IL CASO TUT
Negli ultimi decenni la ricerca nel campo delle biotecnologie ha fortemente contribuito allo sviluppo di interventi integrati per la conservazione del patrimonio culturale. Le biotecnologie perciò contribuiscono anche al monitoraggio dei beni archeologici ai fini diagnostici, conservativi e di restauro.
Nel 2009 è stata analizzata la mummia del Faraone deceduto a soli 19 anni. Poiché l'imbalsamazione permette di conservare una parte di tessuti organici, è stato estratto il suo DNA che è stato poi confrontato con altre 15 mummie per stabilire parentele e creare un albero genealogico di generazioni.

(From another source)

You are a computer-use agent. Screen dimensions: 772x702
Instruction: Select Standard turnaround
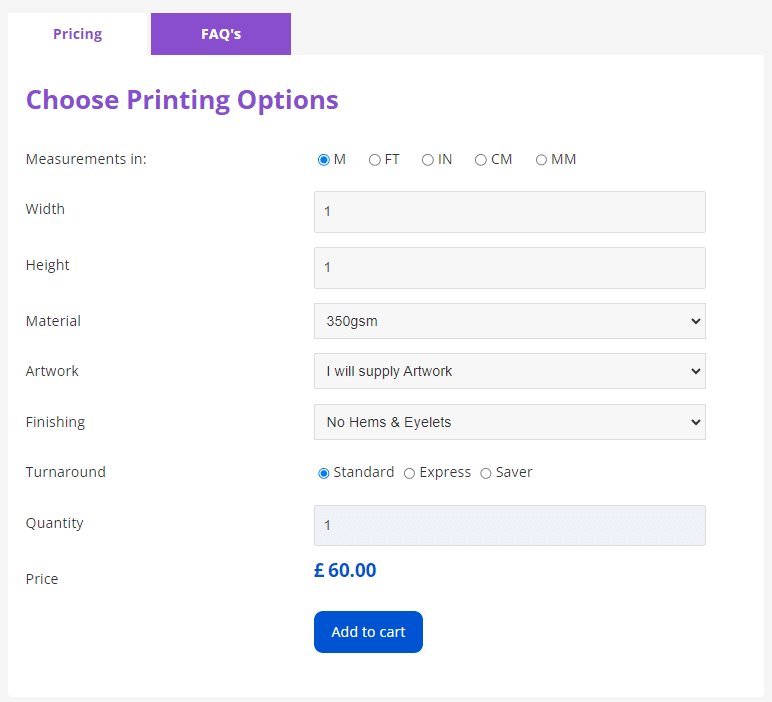(x=324, y=473)
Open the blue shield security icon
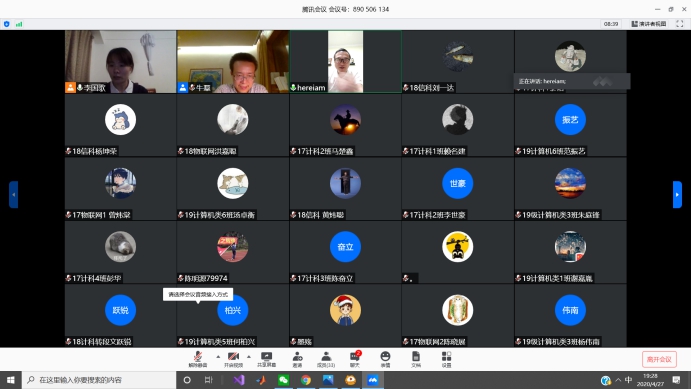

Tutankhamon era affetto da equinismo del piede sinistro, a un dito del piede mancava un osso e le ossa di una parte del piede erano andate distrutte per necrosi. Inoltre è anche stato scoperto dall'analisi del DNA che il Faraone avesse contratto più volte in forma grave la malattia della Malaria.
Scienziati inglesi hanno addirittura rivelato che in realtà il giovane fosse figlio di un incesto (padre e sorella). Proprio la parentela del Faraone ha contribuito alla sua morte: nei casi di incrocio tra consanguinei è più probabile la manifestazione di malattie recessive presenti nella famiglia.